While in the Rangeley Lakes area, dine at the Kawanhee Inn and Restaurant in Weld, a log-framed lodge where a young Stephen King worked as a dishwasher. He orders the mild soup and finishes with a local dessert filled with blueberries. Teddy Roosevelt and Herbert Hoover are among those who came here to fly fish with “Fly Rod” Crosby, a colorful local woman who met Annie Oakley. Not far from here is Naples, a lakefront town where King worked as a kitchen boy at a defunct hotel called The Woodlands. There he met a black cook who served as a model for Dick Halloran, the clairvoyant chef in “The Shining.” The rest of the impetus for this story was King’s real-life winter job as caretaker of the Stanley Hotel in Estes Park, Colorado, built by a certain Francis Edgar Stanley. A must-see for both King readers and car lovers alike is The Stanley Museum in Kingfield, aptly named. This white-columned building, once a school, houses vintage steam cars from the early 20th century that broke land speed records. The museum’s founder, Susan Davis, will whisk you around town in style in a rare Stanley. Kingfield is best known for the slopes at Sugarloaf, for East Coast skiing there is no equal.

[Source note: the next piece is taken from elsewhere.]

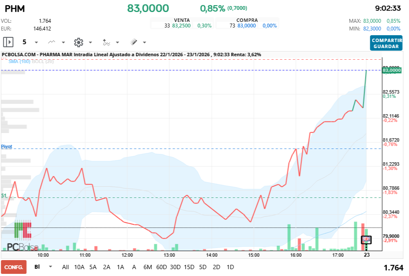
Task: Select the 6M time range
Action: (148, 267)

To top off a night here, dine at the stately Herbert Hotel, a restored Victorian building that was one of the first posh stays north of Boston in its 1930s heyday. Traveling west, you’ll hit Route 302 at Bridgton. This city appears in fiction as “Castle Rock”, which appears in King’s fiction and is the name of the production company that turns the novels into movies. Food City supermarket in the little strip mall at 119 Main Street here was Federal Foods of King’s dream novel “The Mist.” If you’ve read the story, the store is identical to what his mind conjured up. Continue a short drive north to Lovell, where King has a summer home on Palmer Lane in the Kezar Lake area. On the main road here, King was hit by a pickup truck in June 1999; he has since donated ambulances to Bridgton’s Northern Cumberland Memorial Hospital on South High Street. For a possible King sighting, head to the nondescript market called Melby’s on Route 35 in North Waterford. Locals still call it Tut’s, an earlier name.

Stay north to Bethel, where you can have lunch or play 18 holes at the Bethel Inn. Later, grab a bite at Cho-Sun Sushi at 119 Main St. The owner, Pak Sun Lane, is a good friend of both King and his wife, the novelist Tabitha.

No trip to this region would be complete without a stop at Poland Springs. As you approach in your vehicle, you’ll feel like you’ve stepped out of the US and into a New England Oz. Once a Shaker town, the upper crust has flocked here to chat, spa, and drink the mineral waters since the 1910s. Tours of the beautiful period buildings, green grounds, and original water treatment facilities are offered (ask by Elliot Levy, the director of energy conservation). This is where Joseph P. Kennedy spent his honeymoon with Rose and where his children learned to play golf (at a Donald Ross course). Photos of the exhibition walls of the elite crowd. President Coolidge and Henry Ford were summer guests in an era when the wealthy insisted they only drink from Poland Springs. The stately stone entrance is one of only two buildings left from the 1893 Chicago World’s Fair, where the world first tasted Aunt Jemima’s burgers, fries and pancakes. In the small Shaker community next to Poland Springs, visitors can tour their former homes, the meeting house, and shop for souvenirs, music, and literature at the gift shop.

Hiking, biking, presidential folklore and all set against the backdrop of America’s favorite thrillers. Go west, but make it to Maine.